A steep dose gradient is one of the most important characteristics of brachytherapy, so the distribution of guiding needles for PSI or catheters for HDR is particularly important. The quality of implantation directly determines the quality of dose distribution, including control of the hot and cold spots in the tumor and the protection of urethra and adjacent organs at risk (OARs). The distance between the surface of adjacent OARs and the outer border of tumor directly determines the dose delivered. To increase this distance, hyaluronic acid (HA) is injected into the perirectal fat to increase the distance between the prostate and the anterior wall of rectum, thereby reducing the dose to the rectum [43,44,45]. This is a novel method, and the patients tolerated the implantation procedure very well with minimal discomfort. For an HDR boost dose of 1150 cGy, the mean maximum dose (Dmax) to the rectum decreased from 708 cGy to 507 cGy [43]. Patients treated with 125I brachytherapy and an injection of HA had a significantly lower incidence of mucosal damage on proctoscopic examinations (5% vs. 36%, p = 0.002) and macroscopic rectal bleeding (0% vs. 12%, p = 0.047) than those treated with 125I brachytherapy alone without HA [44].
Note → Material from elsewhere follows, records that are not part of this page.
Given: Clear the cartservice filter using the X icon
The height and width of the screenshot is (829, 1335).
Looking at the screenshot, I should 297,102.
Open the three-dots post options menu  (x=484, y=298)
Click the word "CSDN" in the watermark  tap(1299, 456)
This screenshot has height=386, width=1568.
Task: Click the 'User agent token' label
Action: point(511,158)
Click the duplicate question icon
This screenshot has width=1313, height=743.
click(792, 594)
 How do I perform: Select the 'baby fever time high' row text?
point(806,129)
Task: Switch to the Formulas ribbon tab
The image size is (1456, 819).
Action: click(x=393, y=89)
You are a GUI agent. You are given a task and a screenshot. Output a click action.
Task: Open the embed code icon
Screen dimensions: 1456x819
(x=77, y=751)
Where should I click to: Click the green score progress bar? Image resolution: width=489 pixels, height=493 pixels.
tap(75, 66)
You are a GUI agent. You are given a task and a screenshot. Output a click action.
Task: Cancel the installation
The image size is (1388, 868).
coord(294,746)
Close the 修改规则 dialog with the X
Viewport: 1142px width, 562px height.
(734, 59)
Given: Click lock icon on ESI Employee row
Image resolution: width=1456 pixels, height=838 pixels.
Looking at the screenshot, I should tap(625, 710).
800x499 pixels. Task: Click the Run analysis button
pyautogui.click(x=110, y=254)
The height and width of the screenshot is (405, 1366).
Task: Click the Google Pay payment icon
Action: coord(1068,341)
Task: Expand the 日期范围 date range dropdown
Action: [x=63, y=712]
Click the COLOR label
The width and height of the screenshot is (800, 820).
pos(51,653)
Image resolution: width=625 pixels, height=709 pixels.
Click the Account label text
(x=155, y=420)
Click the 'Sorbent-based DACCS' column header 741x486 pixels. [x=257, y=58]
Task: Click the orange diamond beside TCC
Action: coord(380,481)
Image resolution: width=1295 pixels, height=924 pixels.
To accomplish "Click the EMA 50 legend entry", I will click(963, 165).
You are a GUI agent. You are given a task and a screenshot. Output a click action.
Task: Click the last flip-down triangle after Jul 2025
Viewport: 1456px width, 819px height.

In general, brachytherapy for prostate cancer has achieved satisfactory long-term clinical results [6,7,17,46,47]. Because of its promising efficacy, brachytherapy for prostate cancer focuses on long-term follow-up results. Of the 100 most cited articles, 36 articles had a median follow-up time of more than 5 years. Moreover, based on ensuring the curative effect, reduction of side effects and quality of life improvement are also two important subjects. Of the 100 most cited articles, 44 and 27 articles involved side effects and quality of life, respectively. These results suggest that we should pay more attention to these important issues in future research.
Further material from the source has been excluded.